A Simple Guide to Being Great with Gifts

 

To always buy the perfect gift, you need to be informed. Firstly, what’s the occasion? Every gift giving occasion comes with its own etiquette, and you need to know what the general expectations are even if you know the person so well you’re comfortable breaking the etiquette and doing something slightly out of the ordinary. Secondly, is knowing the person you’re buying a gift for. You need to know their interests, even if their interests seem unsuitable for gift giving. If you know the person well enough, you’re on the right track – though sometimes it can be tough precisely because you know someone too well. If this is the case then you might just need the right suggestions to get your brain ticking over, and you’ll think of the perfect gift all by yourself. Either way, read on if you want to become someone who’s great with gifts.

 

Birthdays

 

The reason we tend to struggle with birthday gifts is that we sometimes don’t know what calibre of present would be acceptable, or what kind of budget is right. It’s always worth thinking back to the last time this person bought you a gift and how they dealt with these problems, but sometimes even that won’t work – either because this is the first birthday you’ve known them for, or because you haven’t got a clue how expensive their last gift was or where they got it.

 

It’s easy to feel intimidated or inadequate when the person you’re buying for is great with presents, but you should channel this into your determination to get it right. Think about the person’s interests. It might even be worth putting a list together of how their hobbies, interest and how they spend their free time. If they have a regular hobby, there’s probably an item or piece of equipment that they could really use. Or, they might’ve even been hinting at what they need for a while. If you’re still stuck, why not shower them with smaller gifts, all of which relate to the person’s interests.

 

Christmas

 

Most of us struggle to think of ideas around Christmas, particularly if there are a lot of people to buy for. If you do have a long list of presents to get then be aware, firstly, that all of your recipients probably know that you’ve got a lot of people to buy for, and secondly, that Christmas presents don’t need to be quite so personalised as birthday presents.

 

Keep it simple; if they like reading, get them a book you think they’d like, and if they like sports you could get them a ‘greatest moments’ DVD. Don’t worry too much about it because there’ll be lots of presents changing hands so nobody will be dwelling on your gifts.

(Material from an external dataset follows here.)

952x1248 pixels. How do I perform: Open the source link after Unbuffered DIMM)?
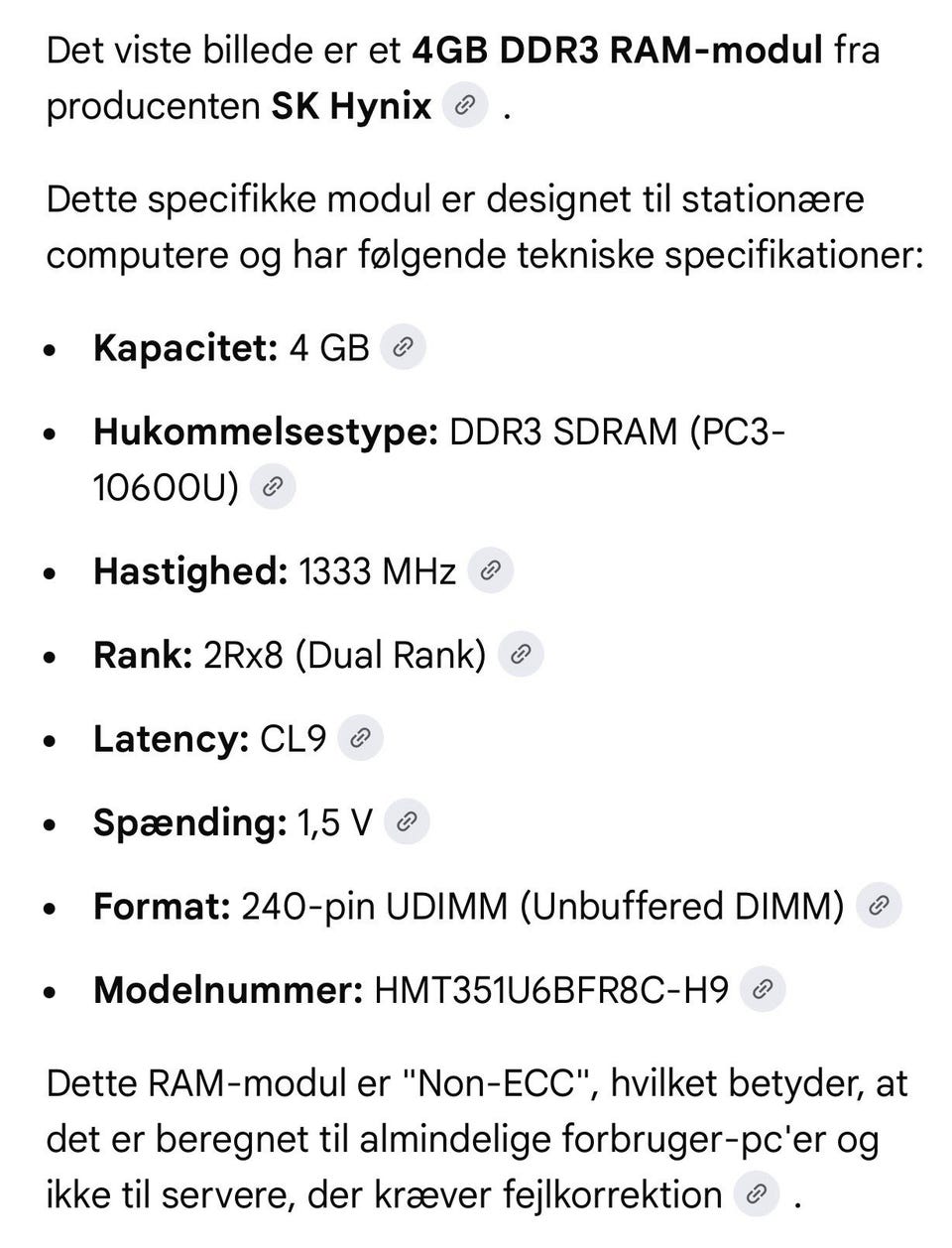[x=879, y=905]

You can even use Christmas to get jokey or Christmas-themed presents.

 

Corporate Gifts

 

The reason for giving a corporate gift are varied. It could be or for a leaving party, to celebrate and recognise a colleague’s length of service, or even as a gesture of gratitude to a client. You aren’t expected to know your employees and co-workers nearly as well as family and friends, and the stricter etiquette for corporate gifts means that you’ll never have to think of anything that’s completely original. Search the internet for ideas, and pick one. Corporate gifts should be smart, so perhaps an interesting object to go on the desk would be suitable, like a model with a sporting theme. Notebooks and picture frames are also an option, but if the recipient is an important person to you then you should take it a step further by buying them tumblers or a decanter, and possibly even a bottle to complement the gift. You can add a further touch of class by getting your company logo or motto engraved on the gift.

 

Mother’s or Father’s Day

 

Some families don’t get each other presents, they just send cards and make sure to see the person on that day, but if your family tradition is to buy gifts, you can interpret this with some freedom. For example, you could take your parent out for their favourite meal, and you could give them a token present while you’re out. Another idea is to treat your parent to a home-cooked meal, but if you do this then make sure you pull out all the stops. Get new crockery or dining wear to really impress them and show them they’ve brought up a civilised person who knows how to look after their guests! If you’ve made an effort like this then you might find that a jokey present, or one that harks back to a private shared experience, will be appreciated. There should be flowers and candles and a wine that compliments the food. They might insist that you don’t spend too much on them or that you don’t go to too much trouble, but it might be wiser to ignore this and surprise them with a wonderful night in.

 

Anniversary

 

Is this your worst nightmare every year? It can be all too easy to give into the pressure when it comes to anniversary gifts, particularly if your partner doesn’t seem to struggle, but there’s always a way to get it right. One of the easiest mistakes is to go over the top and upstage your partner, while on the other hand you don’t want to give them something disproportionately small.

 

Firstly, workout your household etiquette. Is there an element of competition between you when it comes to gifts, or do you think an overly elaborate present would come across as unsentimental and crass? Depending on how previous years have worked, you should either get your partner something that refers back to something they’ve said or a shared experience between you – or go completely the other way and take some savings out to pay for a weekend break to Venice, Paris or a romantic resort. If this is what you plan to do, then bear in mind this piece of advice; make sure all of the arrangements are made, don’t just buy the tickets and leave your partner to arrange childcare or transport arrangements.